Citation extraction module
This module will provide automatic extraction of citation information from PDF attachments. Among tools considered (CERMINE, Grobid, LOC-DB, and ParsCit), Grobid was selected for its out-of-the-box performance, popularity, and project activity.
Grobid comprises a service and a client. The plugin will provide communication with the Grobid service via the node.js client. The user will have to run the service on their computer, or connect to an external service. If possible, an instance may be hosted on Wikimedia's Toolforge.
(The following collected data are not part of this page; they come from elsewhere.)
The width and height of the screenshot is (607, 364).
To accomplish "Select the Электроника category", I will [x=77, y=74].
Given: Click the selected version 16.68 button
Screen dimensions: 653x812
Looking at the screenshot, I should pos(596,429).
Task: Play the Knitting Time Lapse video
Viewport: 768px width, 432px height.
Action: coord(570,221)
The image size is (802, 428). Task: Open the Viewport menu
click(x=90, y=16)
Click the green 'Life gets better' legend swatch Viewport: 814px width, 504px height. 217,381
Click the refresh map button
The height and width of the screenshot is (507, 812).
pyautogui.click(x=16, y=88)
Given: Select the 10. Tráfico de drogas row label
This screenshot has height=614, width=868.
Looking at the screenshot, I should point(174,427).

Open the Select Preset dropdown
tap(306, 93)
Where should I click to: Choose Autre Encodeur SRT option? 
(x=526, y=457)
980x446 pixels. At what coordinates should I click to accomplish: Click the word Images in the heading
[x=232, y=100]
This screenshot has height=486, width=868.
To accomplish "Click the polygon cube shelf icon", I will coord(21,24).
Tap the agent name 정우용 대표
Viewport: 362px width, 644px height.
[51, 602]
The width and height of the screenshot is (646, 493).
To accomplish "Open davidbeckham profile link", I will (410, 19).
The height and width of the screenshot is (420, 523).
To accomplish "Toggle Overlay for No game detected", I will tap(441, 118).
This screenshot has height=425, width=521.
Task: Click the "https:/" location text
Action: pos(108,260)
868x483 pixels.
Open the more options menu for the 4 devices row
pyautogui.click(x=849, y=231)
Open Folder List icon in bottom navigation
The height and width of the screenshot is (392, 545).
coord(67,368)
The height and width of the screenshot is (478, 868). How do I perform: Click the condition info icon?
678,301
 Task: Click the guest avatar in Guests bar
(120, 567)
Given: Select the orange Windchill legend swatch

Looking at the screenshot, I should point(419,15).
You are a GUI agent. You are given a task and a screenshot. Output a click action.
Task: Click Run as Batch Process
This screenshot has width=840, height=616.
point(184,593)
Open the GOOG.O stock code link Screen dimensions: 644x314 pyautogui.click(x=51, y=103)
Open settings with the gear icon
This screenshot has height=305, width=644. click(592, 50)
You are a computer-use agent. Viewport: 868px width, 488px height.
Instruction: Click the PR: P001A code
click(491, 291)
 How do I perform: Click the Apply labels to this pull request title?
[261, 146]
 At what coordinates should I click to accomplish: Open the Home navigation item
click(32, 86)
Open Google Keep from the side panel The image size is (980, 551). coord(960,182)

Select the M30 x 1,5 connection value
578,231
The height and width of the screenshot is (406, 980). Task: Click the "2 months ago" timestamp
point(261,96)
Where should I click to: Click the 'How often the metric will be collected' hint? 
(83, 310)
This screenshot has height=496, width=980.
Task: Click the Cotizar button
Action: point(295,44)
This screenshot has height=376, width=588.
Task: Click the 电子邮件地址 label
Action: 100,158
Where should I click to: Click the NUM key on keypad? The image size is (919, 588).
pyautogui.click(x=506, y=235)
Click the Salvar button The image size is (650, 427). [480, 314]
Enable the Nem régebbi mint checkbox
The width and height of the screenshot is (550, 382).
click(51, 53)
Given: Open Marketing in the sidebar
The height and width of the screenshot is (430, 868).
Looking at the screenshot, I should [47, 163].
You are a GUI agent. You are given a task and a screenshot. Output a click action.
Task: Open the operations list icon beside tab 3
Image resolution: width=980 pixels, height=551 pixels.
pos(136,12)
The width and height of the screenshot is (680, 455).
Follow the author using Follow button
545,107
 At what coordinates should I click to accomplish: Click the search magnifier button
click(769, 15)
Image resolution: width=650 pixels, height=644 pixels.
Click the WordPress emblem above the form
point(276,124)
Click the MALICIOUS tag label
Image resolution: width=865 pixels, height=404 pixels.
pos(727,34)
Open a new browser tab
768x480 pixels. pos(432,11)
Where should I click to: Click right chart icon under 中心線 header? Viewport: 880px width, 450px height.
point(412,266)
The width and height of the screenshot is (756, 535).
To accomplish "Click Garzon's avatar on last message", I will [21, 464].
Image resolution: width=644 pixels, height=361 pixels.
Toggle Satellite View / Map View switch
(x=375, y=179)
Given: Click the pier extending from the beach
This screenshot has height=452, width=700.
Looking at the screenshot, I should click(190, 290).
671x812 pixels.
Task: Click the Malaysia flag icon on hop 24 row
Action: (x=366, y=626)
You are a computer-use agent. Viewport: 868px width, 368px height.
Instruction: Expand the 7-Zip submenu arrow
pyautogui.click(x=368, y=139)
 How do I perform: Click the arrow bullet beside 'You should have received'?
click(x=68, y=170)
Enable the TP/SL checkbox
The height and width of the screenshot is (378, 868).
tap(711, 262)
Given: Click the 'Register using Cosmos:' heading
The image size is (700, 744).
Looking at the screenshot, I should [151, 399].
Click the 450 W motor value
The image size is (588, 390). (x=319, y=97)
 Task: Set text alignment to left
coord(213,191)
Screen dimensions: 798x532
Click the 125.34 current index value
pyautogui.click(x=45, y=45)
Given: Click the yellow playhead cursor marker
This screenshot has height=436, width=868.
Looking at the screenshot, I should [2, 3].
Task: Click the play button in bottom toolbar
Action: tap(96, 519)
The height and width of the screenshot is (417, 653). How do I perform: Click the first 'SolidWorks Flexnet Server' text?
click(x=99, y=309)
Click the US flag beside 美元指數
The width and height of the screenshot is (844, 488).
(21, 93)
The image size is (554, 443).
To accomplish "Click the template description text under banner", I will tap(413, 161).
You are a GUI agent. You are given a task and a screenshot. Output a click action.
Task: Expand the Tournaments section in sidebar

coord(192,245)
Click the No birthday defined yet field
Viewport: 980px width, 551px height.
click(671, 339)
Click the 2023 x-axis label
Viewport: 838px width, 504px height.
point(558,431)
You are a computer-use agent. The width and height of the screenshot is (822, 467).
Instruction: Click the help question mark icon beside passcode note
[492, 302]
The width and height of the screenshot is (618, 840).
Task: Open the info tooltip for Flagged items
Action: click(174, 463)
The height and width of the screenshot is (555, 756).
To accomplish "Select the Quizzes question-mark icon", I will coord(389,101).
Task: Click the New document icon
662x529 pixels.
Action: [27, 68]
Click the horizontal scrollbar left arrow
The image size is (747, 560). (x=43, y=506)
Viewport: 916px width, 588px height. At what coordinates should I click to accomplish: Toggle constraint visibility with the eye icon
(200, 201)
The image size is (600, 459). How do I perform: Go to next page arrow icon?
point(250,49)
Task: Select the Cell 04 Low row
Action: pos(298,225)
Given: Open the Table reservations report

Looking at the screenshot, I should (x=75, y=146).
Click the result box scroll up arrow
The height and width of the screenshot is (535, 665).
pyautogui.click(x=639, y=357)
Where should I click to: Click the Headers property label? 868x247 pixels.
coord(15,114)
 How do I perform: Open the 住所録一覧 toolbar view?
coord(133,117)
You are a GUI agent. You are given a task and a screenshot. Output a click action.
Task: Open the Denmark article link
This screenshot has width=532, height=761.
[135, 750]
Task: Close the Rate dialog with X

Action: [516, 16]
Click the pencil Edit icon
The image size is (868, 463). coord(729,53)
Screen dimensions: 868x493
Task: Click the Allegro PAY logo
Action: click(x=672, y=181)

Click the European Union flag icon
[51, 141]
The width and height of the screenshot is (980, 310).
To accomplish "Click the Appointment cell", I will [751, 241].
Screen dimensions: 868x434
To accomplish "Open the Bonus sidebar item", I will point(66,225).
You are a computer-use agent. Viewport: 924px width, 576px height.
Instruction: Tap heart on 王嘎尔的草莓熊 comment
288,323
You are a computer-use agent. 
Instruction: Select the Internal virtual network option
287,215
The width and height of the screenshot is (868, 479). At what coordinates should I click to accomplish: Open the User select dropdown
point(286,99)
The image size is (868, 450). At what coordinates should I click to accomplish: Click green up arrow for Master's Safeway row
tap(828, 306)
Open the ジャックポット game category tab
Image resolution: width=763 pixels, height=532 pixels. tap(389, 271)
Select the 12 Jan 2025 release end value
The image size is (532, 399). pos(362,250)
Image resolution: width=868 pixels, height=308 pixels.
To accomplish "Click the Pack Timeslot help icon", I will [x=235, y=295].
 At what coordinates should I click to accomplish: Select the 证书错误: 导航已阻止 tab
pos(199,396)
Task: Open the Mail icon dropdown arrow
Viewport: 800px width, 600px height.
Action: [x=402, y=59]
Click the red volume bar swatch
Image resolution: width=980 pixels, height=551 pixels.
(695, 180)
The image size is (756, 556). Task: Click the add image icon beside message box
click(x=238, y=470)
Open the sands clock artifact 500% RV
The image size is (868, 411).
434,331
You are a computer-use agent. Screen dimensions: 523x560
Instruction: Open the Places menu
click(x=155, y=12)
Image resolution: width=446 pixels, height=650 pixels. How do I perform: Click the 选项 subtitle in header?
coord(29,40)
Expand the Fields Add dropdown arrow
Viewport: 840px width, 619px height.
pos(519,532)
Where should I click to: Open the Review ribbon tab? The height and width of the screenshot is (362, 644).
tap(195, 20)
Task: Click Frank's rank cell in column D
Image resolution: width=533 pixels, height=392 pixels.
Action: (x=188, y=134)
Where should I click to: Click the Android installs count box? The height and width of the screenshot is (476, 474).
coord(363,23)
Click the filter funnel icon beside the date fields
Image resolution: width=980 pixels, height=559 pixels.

In addition, submission to Scholarcy Reference Extraction API will be offered as well. This service is file size and rate limited.
Data upload module
This module will upload user contributions to WikiData.
- It will handle user login using OAuth. For this, registration of a new OAuth consumer will be requested.
- For items without QID, it will handle creation of new WikiData entries upon user request, making sure no duplicate items are created.
- For citations not retrieved from WikiData, it will handle upload to WikiData upon user request.
- In addition, it will allow exporting in CROCI format too, enabling submission to the Crowdsourced Open Citations Index.
Citation graph visualization module
This module will provide visualization of the citation graph in the user's collection
- Local Citation Network will be adapted to work with offline data from Zotero.
- In addition, an export translator will be provided to export to a file format that can be used in VOSviewer too.
Translation and documentation
The project also involves:
- Translation of the user interface from English to Spanish.
- Publication of documentation under an open access license.
At the end of the project, an online event will be organized to present the plugin. The event will be targeted to both Zotero and WikiData communities. Before the event, new Zotero users will be asked to install Zotero and to add some publications to it. During the event, attendees will be invited to:
- Install the plugin.
- Use the plugin to fetch citation data for their collections.
- Create a WikiData account if they do not have one already, and to log in to it with the plugin.
- Identify items in their collections without QID and select 5 of them.
- Use the plugin to create a new entry on WikiData for each of the 5 items selected.
- Use the plugin to either manually or automatically extract and input 5 citations for each of these items.
- Use the plugin to upload the citation information just entered to WikiData.
- Use the plugin to obtain a citation graph of their local collection (or subset), and to identify relevant works not yet in their collections.
- If desired, upload their graph and discoveries to their social media accounts, using predefined hashtags such as #WikiCiteZotero or #OpenCitations.
The event will take place twice: once in English and once in Spanish, to involve the Spanish-speaking communities of Zotero and WikiData as well.
Measures of success
What are criteria you will define success for your project, and how do you intend to measure for them? What are your targets for these measurements?
- Development success criteria
- Publish first pre-release of the plugin including the Fetcher module.
- Publish second pre-release adding the Editor module.
- Publish third pre-release adding the Uploader module.
- Publish fourth pre-release adding the Citation graph module.
- Publish fifth pre-release adding th Extraction module.
- Publish first stable release of the plugin.
- Event success criteria
- Involve at least 20 people in the presentation events.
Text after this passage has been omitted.